An IOC statement said the boxing body “has failed to fulfil the conditions set by the IOC … for lifting the suspension of the IBA’s recognition.”

The IBA criticized what it called a “truly abhorrent and purely political” decision by the IOC and warned of “retaliatory measures.”

“Now, we are left with no chance but to demand a fair assessment from a competent court,” the boxing body’s Russian president Umar Kremlev said in a statement.

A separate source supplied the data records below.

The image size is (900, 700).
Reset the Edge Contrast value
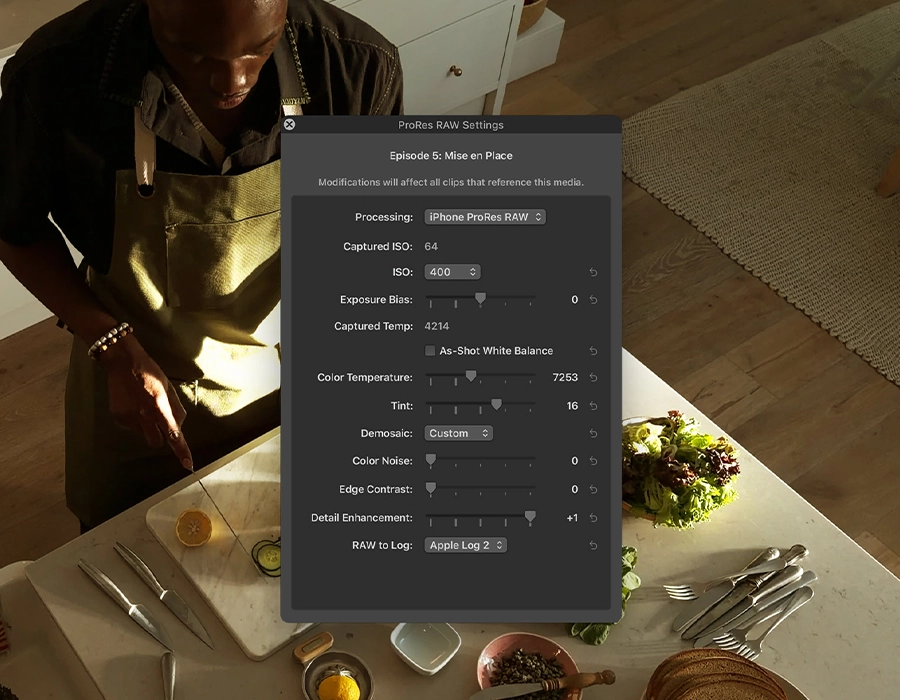tap(593, 490)

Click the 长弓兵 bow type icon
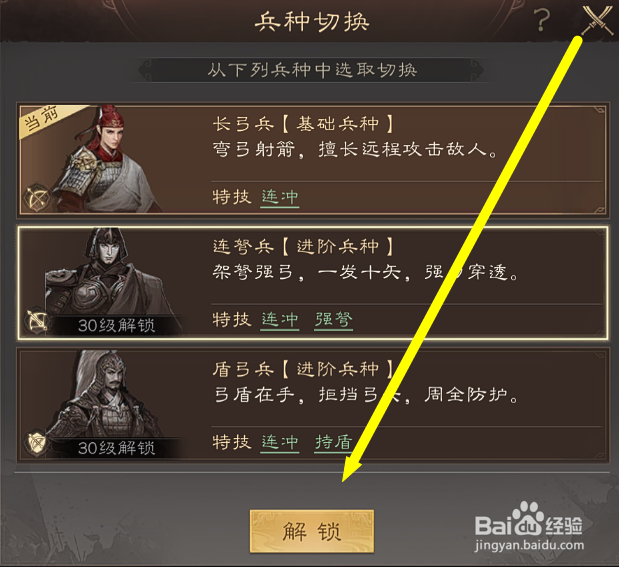(x=36, y=198)
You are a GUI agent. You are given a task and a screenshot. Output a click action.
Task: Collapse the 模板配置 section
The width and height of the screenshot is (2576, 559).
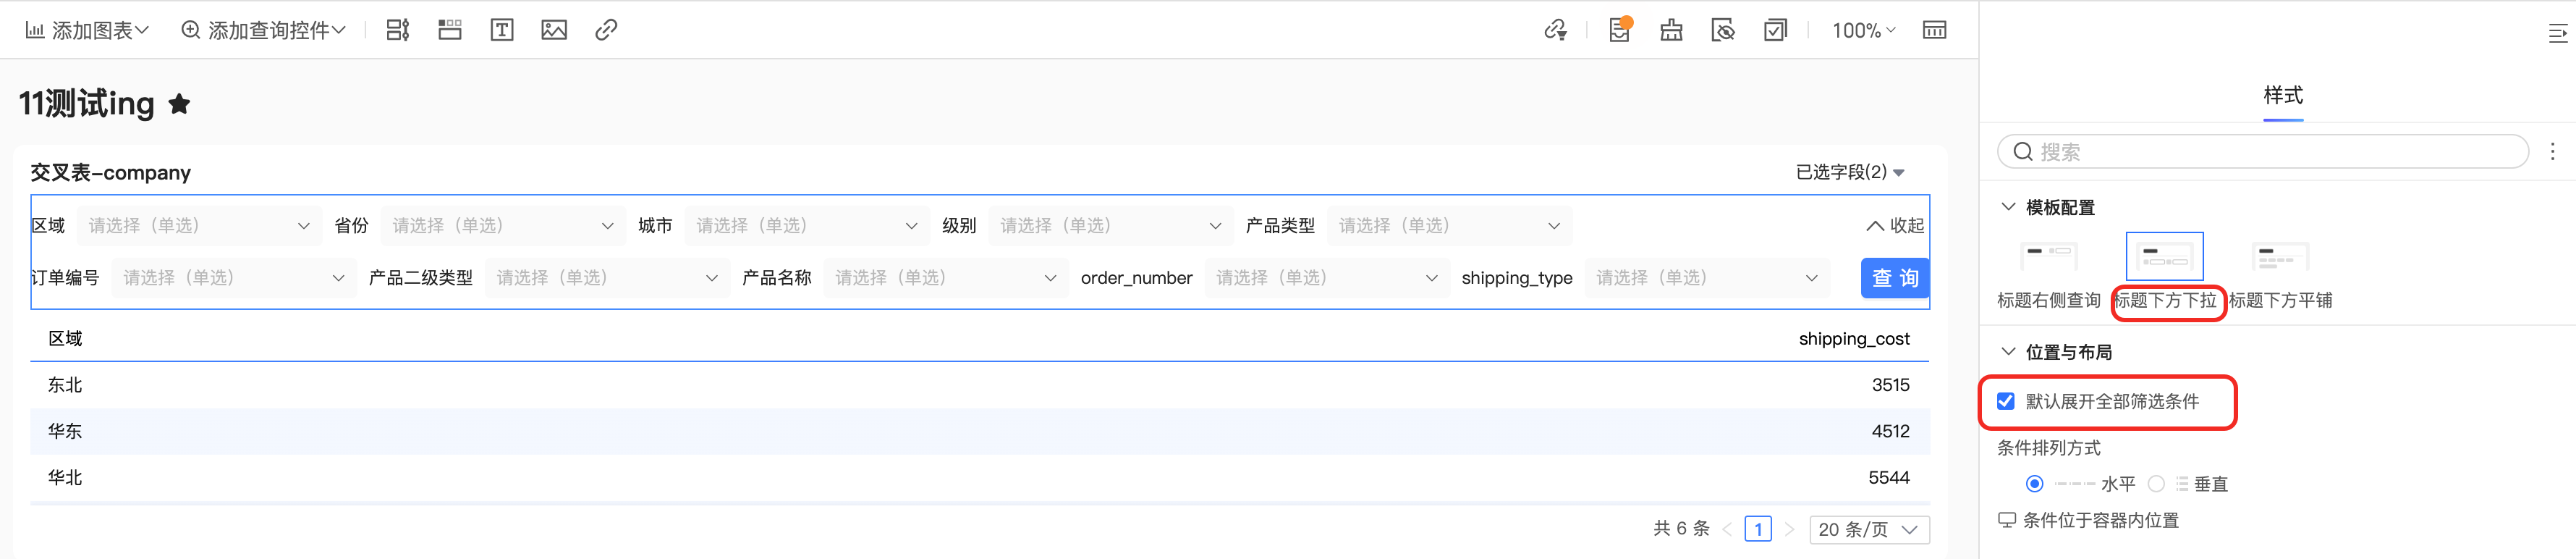pos(2008,207)
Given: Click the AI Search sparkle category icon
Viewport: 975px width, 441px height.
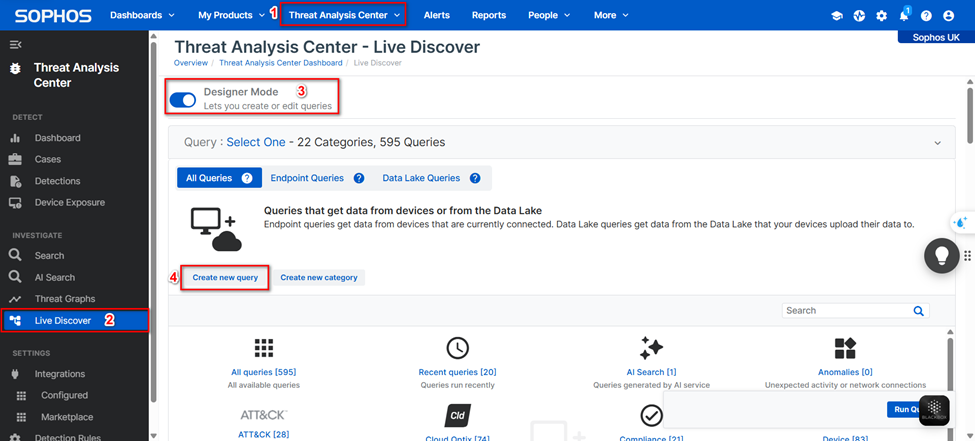Looking at the screenshot, I should coord(651,348).
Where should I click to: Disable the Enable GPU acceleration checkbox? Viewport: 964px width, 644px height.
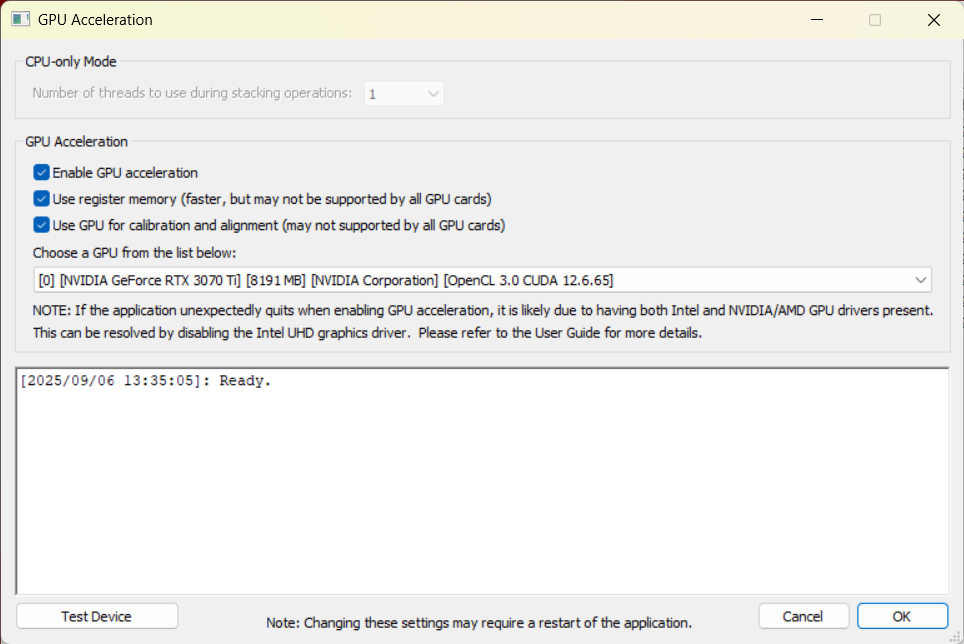pos(41,173)
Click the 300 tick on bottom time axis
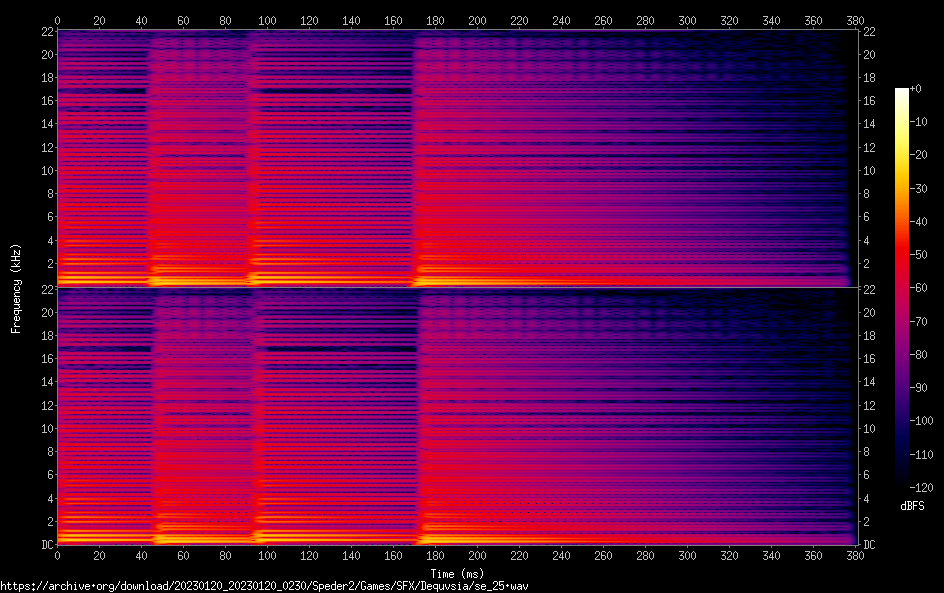Screen dimensions: 944x593 [687, 556]
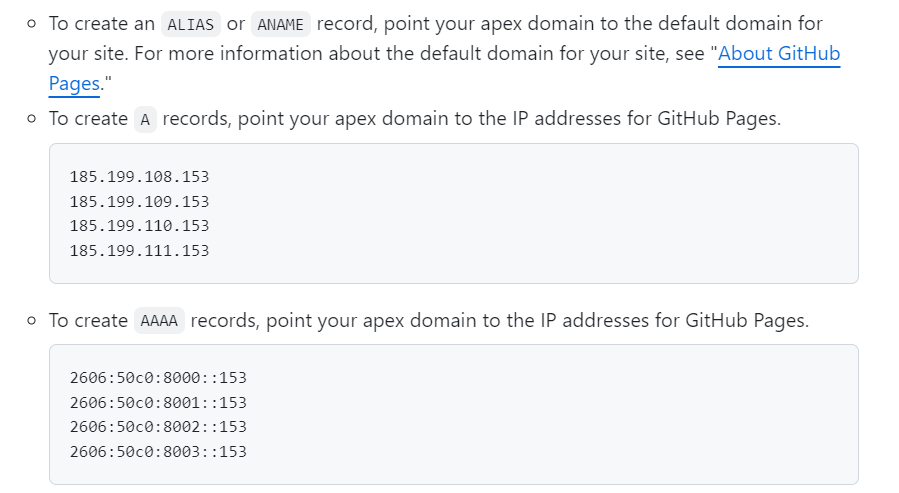This screenshot has width=899, height=493.
Task: Place cursor on 2606:50c0:8003::153
Action: (158, 452)

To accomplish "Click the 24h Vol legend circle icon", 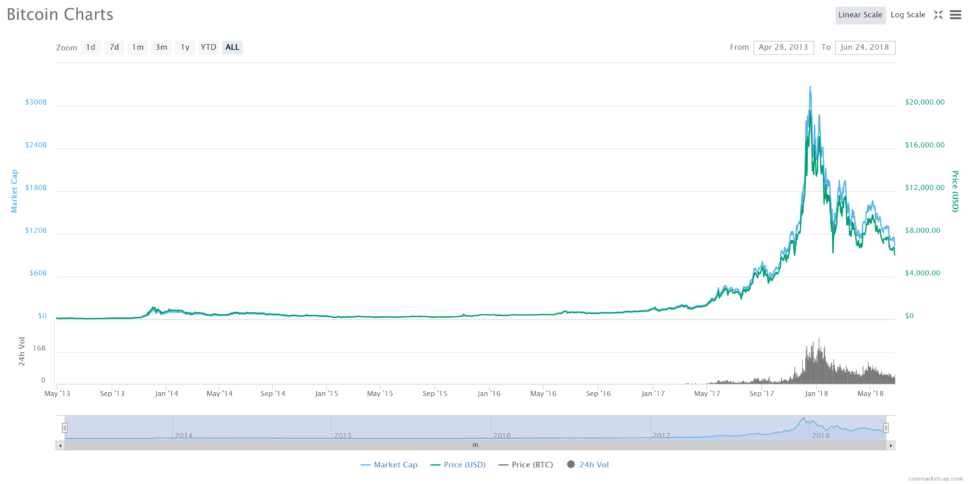I will click(571, 464).
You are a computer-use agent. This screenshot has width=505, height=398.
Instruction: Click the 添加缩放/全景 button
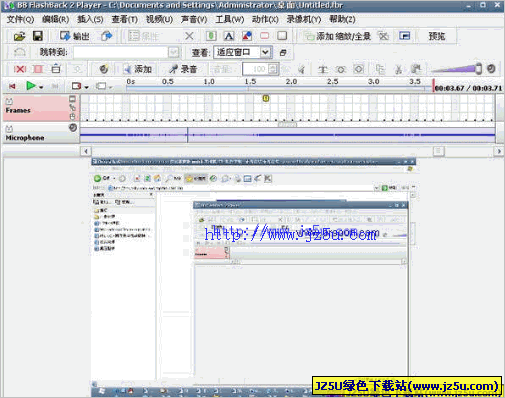pyautogui.click(x=337, y=36)
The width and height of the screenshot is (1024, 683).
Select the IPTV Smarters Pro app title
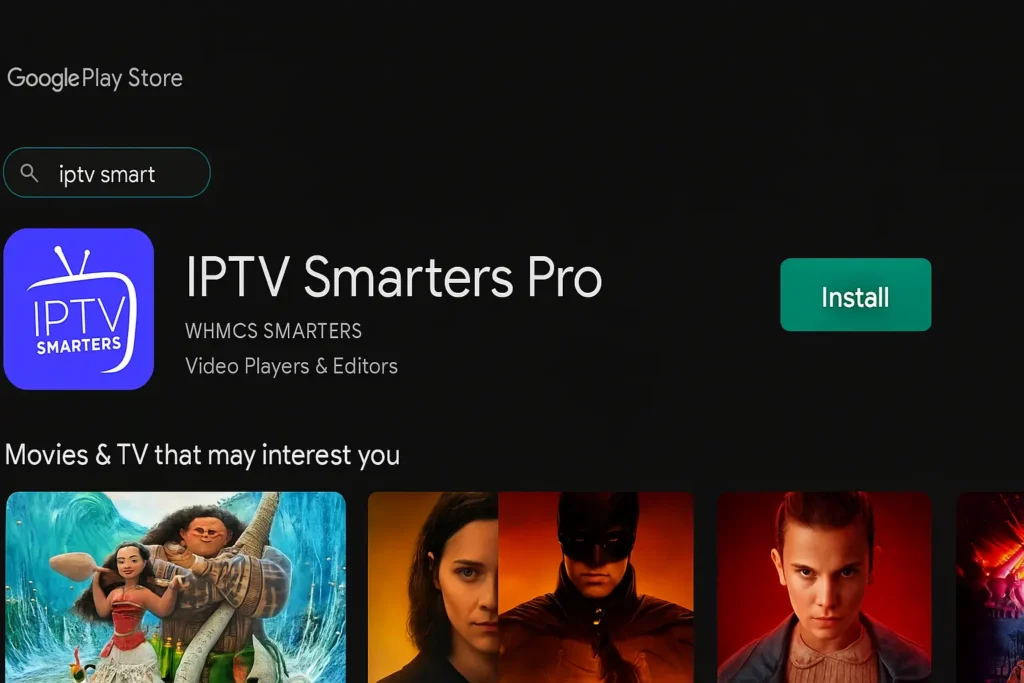[x=393, y=278]
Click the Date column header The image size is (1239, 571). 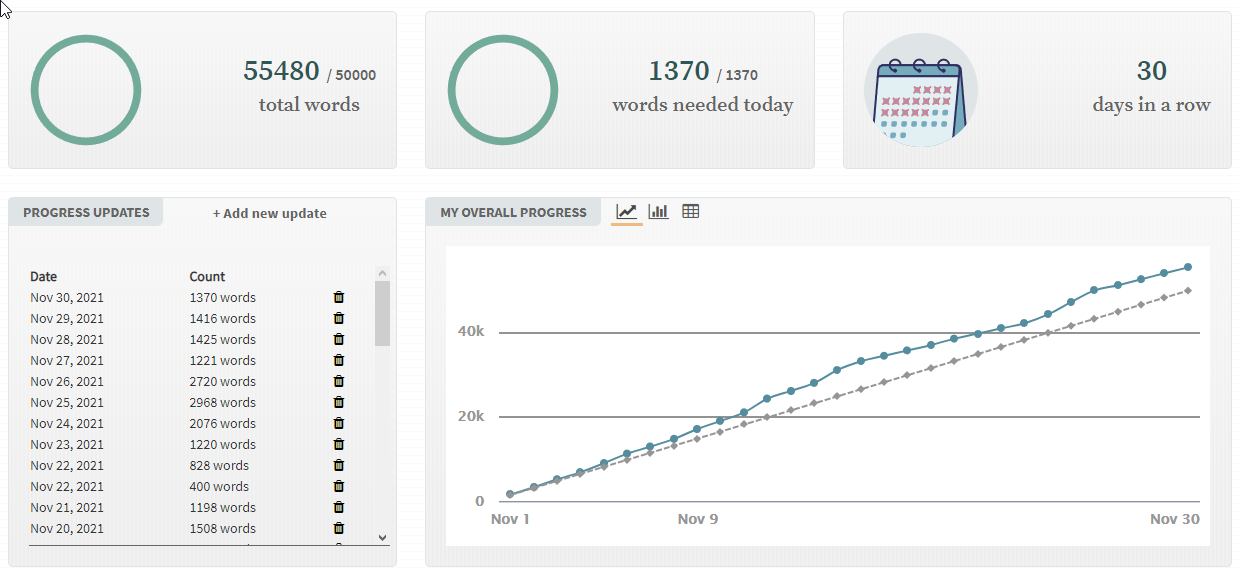click(x=44, y=276)
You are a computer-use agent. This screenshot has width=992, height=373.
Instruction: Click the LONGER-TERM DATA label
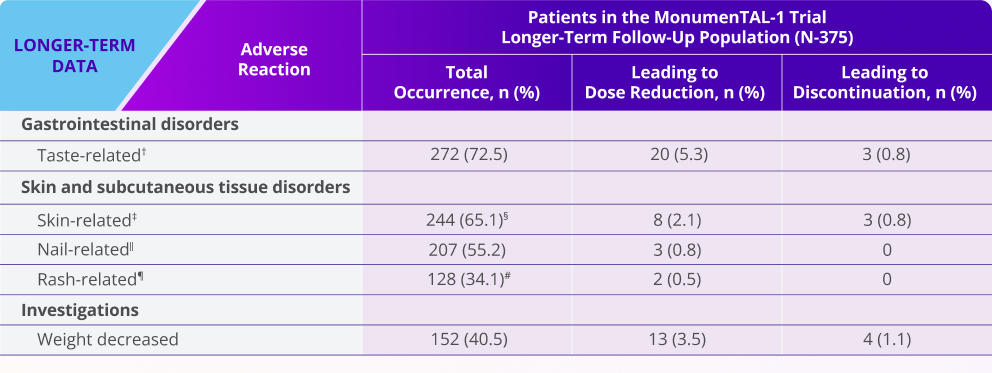pyautogui.click(x=75, y=56)
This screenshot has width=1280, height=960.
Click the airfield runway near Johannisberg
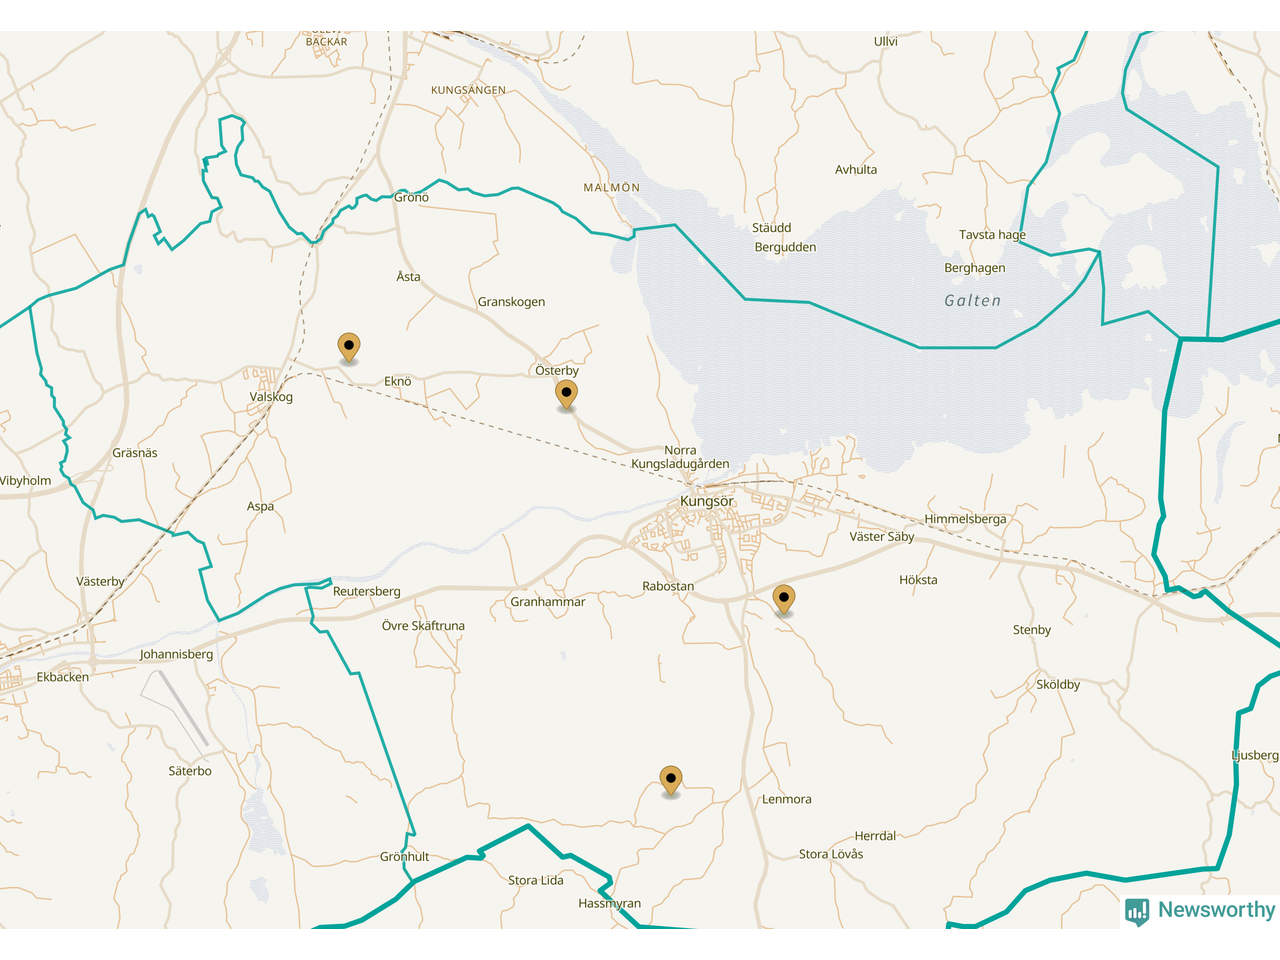(175, 708)
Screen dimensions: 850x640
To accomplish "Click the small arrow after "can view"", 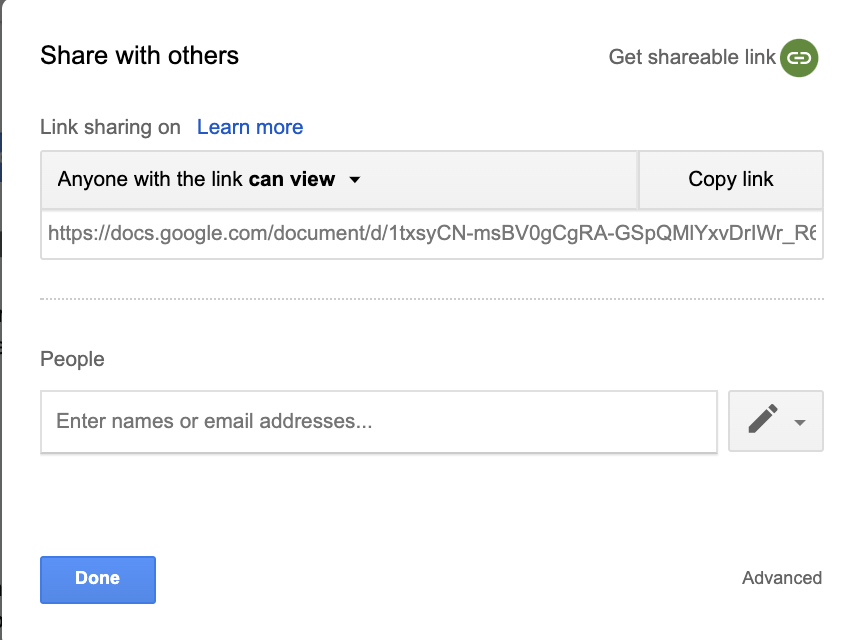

The IOC-IBA standoff has also put boxing’s place at the 2028 Los Angeles Games at risk, though that should now be resolved.

The IOC previously stressed it has no problem with the sport or its athletes — just the IBA and its current president Kremlev, plus financial dependence on Russian state energy firm Gazprom.

In a 24-page report on IBA issues published Wednesday, the IOC concluded “the accumulation of all of these points, and the constant lack of drastic evolution throughout the many years, creates a situation of no-return.”

Olympic boxing’s reputation has been in question for decades. Tensions heightened after boxing officials worldwide ousted long-time IOC member C.K. Wu as their president in 2017 when the organization was known by its French acronym AIBA.

“From a disreputable organization named AIBA governed by someone from the IOC’s upper echelon, we committed to and executed a change in the toxic and corrupt culture that was allowed to fester under the IOC for far too long,” Kremlev said Wednesday in a statement.

National federations then defied IOC warnings in 2018 by electing as their president Gafur Rakhimov, a businessman from Uzbekistan with alleged ties to organized crime and heroin trafficking.

Kremlev’s election to replace Rakhimov in 2020 followed another round of IOC warnings that went unheeded.

Amid the IBA turmoil, a rival organization called World Boxing has attracted initial support from officials in the United States, Switzerland and Britain.

The IBA can still continue to organize its own events and held the men’s world championships last month in the Uzbek capital Tashkent.